Temporal distribution of dimensionless drug concentration in the tissue for different Pe at Re = 0.00005

Conclusion

In this study, a two-dimensional model of interstitial flow and drug transport within a porous arterial tissue is proposed. The interstitial fluid is taken to be Newtonian and the transport of drug is considered to be governed by unsteady convection–diffusion equation. The analysis shows that the concentration of drug within the arterial tissue is maximum just beneath the stent strut which decreases with increasing Pe. One may also observe the asymmetry of the distribution of drug about the middle of the strut.

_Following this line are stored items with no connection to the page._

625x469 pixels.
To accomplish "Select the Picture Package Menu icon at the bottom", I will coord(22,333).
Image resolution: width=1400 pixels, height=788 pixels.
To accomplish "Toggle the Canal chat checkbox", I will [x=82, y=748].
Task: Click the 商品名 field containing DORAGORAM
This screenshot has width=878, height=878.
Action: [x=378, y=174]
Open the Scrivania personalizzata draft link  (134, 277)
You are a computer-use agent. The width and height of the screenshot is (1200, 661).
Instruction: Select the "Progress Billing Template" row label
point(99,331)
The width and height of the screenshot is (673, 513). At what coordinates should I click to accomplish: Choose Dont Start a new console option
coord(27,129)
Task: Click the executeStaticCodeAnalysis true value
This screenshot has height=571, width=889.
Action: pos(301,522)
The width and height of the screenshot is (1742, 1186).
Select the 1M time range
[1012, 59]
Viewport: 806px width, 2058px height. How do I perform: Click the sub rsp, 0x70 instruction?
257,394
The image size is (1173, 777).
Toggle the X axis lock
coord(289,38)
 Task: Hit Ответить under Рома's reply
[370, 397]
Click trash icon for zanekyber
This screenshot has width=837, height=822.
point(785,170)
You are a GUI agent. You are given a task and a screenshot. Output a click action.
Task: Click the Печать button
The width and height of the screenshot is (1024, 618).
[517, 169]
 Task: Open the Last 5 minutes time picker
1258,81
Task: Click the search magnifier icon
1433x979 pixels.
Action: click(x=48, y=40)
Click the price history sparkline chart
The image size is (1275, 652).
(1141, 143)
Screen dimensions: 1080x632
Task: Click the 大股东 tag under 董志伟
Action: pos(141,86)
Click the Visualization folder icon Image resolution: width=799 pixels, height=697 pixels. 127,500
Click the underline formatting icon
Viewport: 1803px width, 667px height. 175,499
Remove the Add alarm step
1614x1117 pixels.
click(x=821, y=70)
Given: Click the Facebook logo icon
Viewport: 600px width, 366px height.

With the rapid ascent of stent-based drug elution in the treatment of vascular disease, many important issues concerning drug distribution and drug targeting need to be addressed. The application of drug transport through porous media in biological tissues is an ever-expanding field of research. Although advancing rapidly, there are many challenges in modelling of the transport of drug eluted from DES. The multi-layer model of the arterial wall describes the arterial anatomy most accurately. Some aspects of transport through porous arterial wall have not been properly addressed and more fundamental research is warranted. For instance, more accurate measurement of diffusivity for different layers and for different compositions of plaque, porosity, permeability and tortuosity may be taken into account in future investigations of the problem.